## Aşağıdakileri tamamlayın
1. Kaynak metnin "Aslında önemli olan, mutluluğun" sözleriyle başlayıp "yeteceğini hatırlamak gerekiyor." sözlerine kadar süren kısmını, "ihtiyaçlarımızın" yerine "gereksinimlerimizin" koyarak düzenleyin ve yeniden yazın.
2. Lütfen kaynak metni iki cümleyle özetleyin.

## Kaynak metin
━━━━━━━━

Yine son zamanlarda popüler olan “sosyal medya detoksu” adı verilen bir etkinlik var. Bir hafta boyunca telefon ve sosyal medyadan uzak kalarak bir nevi bünyeyi zehirden arındırmaya çalışıyor bunu deneyenler. Sonuçlar da oldukça dikkat çekici. Çoğu kişi bu detoksun işe yaradığını ve gerçekten huzurlu ve mutlu hissettiklerini söylüyor.
Aslında önemli olan, mutluluğun tüketmekte değil, elinde olana kanaat etmekte olduğunu doğru bir şekilde kavrayabilmek. Bunu yapmak için uzaklara gitmeye gerek yok. Aslında ihtiyaçlarımızın sınırlı olduğunu; isteklerimizin ise önü alınmadığında asla bitmeyeceğini bilmek, nefsin
peşinde koşmanın huzursuzluk olarak yeteceğini hatırlamak gerekiyor.
İhtiyaçlar gerçekten sınırsız mı?
“Sınırsız ihtiyaç” sloganıyla bizi tüketim çılgınlığına itenler, aynı zamanda dünyada kaynakların sınırlı olduğunu da öne sürüyor. Bu “sınırsız ihtiyaç, sınırlı kaynak” gibi masum görünen bu söylemin bizim inancımızla, inancımızın belirlediği yaşam tarzımızla bağdaşmadığı açık. Çünkü İslâm bize kaynaklarımızın herkese yetecek miktarda olduğunu bildiriyor. Elbette ihtiyaç ve istek arasındaki farkı kavradığımızda ve âdil paylaşım gerçekleştiğinde.

━━━━━━━━

## Kaynak veriler
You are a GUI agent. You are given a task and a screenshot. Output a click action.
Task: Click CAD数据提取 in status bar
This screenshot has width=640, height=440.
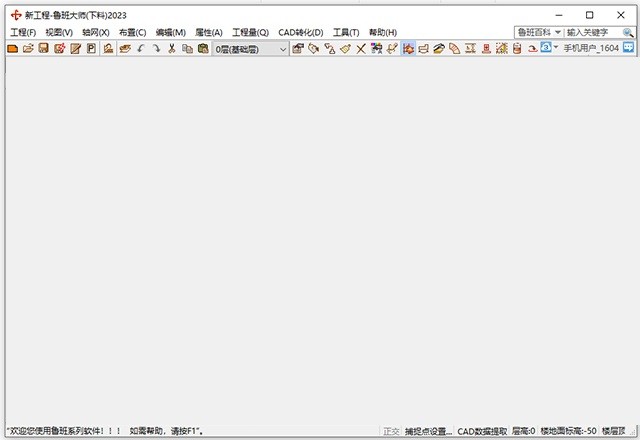482,432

━━━━━━━━

## Görevlerin cevapları
1.
Aslında önemli olan, mutluluğun tüketmekte değil, elinde olana kanaat etmekte olduğunu doğru bir şekilde kavrayabilmek. Bunu yapmak için uzaklara gitmeye gerek yok. Aslında gereksinimlerimizin sınırlı olduğunu; isteklerimizin ise önü alınmadığında asla bitmeyeceğini bilmek, nefsin
peşinde koşmanın huzursuzluk olarak yeteceğini hatırlamak gerekiyor.

2. Bir hafta boyunca telefondan ve sosyal medyadan uzak kalınan sosyal medya detoksunu deneyenlerin çoğu, kendilerini huzurlu ve mutlu hissettiklerini söylüyor. Asıl önemli olan, mutluluğun tüketmekte değil eldekine kanaat etmekte olduğunu kavramaktır; "sınırsız ihtiyaç, sınırlı kaynak" söylemi ise inancımızla bağdaşmaz, çünkü İslâm, ihtiyaç ile istek arasındaki fark kavranıp âdil paylaşım gerçekleştiğinde kaynakların herkese yeteceğini bildirir.